Every entry must come back exactly as it was written.

++++++++++

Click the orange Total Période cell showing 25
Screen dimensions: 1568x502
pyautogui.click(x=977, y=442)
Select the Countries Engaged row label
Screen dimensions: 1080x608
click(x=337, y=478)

++++++++++

• _Exercise response_
Click the orange Total Période cell showing 25
Screen dimensions: 1568x502
pyautogui.click(x=977, y=442)
Select the Countries Engaged row label
Screen dimensions: 1080x608
click(x=337, y=478)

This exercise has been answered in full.